— YOUR OBJECTIVE —
Lay out the records as a Markdown table with the columns Row and Line. Cover the part that opens with the line containing "Describe the element at coordinates (232, 553)" and runs through the end of the records, number each row, and leave out blank lines.

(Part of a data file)
———

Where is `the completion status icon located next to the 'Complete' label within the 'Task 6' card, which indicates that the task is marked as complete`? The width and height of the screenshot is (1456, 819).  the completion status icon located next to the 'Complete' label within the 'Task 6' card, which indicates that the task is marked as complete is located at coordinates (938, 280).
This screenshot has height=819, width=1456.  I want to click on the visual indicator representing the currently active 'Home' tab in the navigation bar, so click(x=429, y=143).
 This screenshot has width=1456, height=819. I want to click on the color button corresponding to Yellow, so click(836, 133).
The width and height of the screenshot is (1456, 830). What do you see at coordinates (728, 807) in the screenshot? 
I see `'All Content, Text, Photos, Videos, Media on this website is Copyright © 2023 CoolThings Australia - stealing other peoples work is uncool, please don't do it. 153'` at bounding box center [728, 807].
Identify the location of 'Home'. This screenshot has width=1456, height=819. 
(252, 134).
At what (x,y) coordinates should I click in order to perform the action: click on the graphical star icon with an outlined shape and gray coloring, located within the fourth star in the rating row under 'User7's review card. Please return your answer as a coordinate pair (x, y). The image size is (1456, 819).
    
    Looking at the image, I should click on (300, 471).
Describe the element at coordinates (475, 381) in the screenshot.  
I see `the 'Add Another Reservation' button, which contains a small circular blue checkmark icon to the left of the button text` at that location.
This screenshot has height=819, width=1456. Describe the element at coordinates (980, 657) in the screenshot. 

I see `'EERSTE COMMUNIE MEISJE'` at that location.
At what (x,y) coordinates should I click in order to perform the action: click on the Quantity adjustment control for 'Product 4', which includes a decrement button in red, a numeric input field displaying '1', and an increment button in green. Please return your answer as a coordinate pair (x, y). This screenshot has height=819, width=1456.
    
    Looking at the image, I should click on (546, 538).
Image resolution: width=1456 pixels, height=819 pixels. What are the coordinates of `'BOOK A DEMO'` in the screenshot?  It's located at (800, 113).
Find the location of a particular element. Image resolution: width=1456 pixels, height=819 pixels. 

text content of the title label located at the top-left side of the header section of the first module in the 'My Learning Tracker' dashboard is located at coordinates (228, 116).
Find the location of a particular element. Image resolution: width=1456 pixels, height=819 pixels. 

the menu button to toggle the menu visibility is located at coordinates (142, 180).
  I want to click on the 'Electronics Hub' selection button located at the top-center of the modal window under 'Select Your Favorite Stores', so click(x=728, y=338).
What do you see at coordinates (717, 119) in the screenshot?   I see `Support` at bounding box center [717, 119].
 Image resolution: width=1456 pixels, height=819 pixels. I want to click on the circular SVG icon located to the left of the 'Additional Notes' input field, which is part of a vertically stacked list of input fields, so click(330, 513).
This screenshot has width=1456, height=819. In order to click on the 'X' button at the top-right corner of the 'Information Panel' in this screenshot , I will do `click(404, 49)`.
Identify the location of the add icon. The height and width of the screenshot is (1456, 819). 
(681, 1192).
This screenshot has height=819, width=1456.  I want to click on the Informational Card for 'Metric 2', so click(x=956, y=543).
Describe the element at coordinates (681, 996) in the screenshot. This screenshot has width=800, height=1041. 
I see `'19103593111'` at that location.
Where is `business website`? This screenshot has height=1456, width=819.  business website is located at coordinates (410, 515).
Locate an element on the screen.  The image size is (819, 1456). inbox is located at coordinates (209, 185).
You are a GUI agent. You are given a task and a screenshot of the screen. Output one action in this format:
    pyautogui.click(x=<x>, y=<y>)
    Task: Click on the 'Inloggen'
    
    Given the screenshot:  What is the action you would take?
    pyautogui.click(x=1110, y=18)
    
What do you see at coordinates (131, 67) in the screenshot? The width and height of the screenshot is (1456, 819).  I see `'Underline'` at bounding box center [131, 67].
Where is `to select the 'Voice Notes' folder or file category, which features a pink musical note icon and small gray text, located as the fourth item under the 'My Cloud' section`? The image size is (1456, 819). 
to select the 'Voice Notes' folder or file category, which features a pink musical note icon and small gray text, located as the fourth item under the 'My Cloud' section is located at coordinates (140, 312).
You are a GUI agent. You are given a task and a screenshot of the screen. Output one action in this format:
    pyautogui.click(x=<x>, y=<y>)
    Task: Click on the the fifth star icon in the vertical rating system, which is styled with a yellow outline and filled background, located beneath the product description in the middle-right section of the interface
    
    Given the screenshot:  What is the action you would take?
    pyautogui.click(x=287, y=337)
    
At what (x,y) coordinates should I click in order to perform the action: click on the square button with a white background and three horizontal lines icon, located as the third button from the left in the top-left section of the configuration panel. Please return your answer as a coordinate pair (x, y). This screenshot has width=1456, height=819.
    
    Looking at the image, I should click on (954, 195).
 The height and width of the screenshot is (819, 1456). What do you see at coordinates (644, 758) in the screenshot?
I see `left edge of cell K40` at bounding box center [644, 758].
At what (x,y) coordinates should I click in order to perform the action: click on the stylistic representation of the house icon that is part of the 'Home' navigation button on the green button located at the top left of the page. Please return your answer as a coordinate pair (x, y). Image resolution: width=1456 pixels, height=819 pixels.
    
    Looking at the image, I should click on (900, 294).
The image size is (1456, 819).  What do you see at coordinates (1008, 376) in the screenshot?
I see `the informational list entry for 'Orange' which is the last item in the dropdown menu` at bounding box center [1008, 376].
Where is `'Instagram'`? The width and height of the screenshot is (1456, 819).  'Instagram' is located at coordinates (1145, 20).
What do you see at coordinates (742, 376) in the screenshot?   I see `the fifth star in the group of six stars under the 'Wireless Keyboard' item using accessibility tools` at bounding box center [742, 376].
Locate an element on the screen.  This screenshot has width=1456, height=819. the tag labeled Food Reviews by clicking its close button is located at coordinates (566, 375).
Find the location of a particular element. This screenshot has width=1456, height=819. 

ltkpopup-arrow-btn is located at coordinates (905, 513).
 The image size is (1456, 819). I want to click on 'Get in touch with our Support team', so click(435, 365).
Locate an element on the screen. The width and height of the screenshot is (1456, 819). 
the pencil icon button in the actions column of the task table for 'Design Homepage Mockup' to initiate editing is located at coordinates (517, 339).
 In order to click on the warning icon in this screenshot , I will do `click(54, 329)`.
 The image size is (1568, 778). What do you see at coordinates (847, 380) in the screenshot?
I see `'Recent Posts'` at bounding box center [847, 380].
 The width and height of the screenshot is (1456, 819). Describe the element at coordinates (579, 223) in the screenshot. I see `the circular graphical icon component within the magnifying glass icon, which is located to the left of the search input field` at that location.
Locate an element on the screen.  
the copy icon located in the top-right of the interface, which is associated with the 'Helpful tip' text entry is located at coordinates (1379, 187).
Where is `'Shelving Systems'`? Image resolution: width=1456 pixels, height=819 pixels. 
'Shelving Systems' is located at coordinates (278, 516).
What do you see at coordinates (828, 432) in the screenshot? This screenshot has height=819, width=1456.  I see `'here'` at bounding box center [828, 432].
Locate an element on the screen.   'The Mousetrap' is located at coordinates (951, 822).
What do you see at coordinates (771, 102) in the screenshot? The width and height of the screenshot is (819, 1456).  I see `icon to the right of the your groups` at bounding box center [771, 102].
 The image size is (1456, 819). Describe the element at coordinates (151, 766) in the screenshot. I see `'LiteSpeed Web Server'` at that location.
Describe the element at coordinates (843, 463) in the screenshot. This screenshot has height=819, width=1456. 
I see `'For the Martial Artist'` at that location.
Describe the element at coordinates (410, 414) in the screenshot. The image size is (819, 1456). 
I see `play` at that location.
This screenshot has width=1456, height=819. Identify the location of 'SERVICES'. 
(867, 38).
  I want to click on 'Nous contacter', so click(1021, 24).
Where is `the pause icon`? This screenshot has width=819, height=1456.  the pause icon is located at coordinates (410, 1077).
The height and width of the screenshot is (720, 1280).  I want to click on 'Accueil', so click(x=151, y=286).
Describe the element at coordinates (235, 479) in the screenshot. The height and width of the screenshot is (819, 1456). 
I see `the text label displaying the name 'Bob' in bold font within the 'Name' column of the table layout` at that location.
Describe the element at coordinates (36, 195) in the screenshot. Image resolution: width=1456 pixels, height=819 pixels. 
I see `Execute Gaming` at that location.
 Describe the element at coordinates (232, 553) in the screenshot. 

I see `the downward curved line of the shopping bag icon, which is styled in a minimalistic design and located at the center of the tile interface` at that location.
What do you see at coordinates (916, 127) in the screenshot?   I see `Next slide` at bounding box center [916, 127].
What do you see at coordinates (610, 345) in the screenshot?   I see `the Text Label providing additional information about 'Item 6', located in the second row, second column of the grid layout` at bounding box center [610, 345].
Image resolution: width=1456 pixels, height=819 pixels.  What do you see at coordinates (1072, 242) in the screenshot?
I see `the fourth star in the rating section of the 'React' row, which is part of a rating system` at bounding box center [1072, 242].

———

— OUTPUT FOR THIS TASK —
| Row | Line |
|---|---|
| 1 |  Describe the element at coordinates (232, 553) in the screenshot.  |
| 2 | I see `the downward curved line of the shopping bag icon, which is styled in a minimalistic design and located at the center of the tile interface` at that location. |
| 3 | What do you see at coordinates (916, 127) in the screenshot?   I see `Next slide` at bounding box center [916, 127]. |
| 4 | What do you see at coordinates (610, 345) in the screenshot?   I see `the Text Label providing additional information about 'Item 6', located in the second row, second column of the grid layout` at bounding box center [610, 345]. |
| 5 | Image resolution: width=1456 pixels, height=819 pixels.  What do you see at coordinates (1072, 242) in the screenshot? |
| 6 | I see `the fourth star in the rating section of the 'React' row, which is part of a rating system` at bounding box center [1072, 242]. |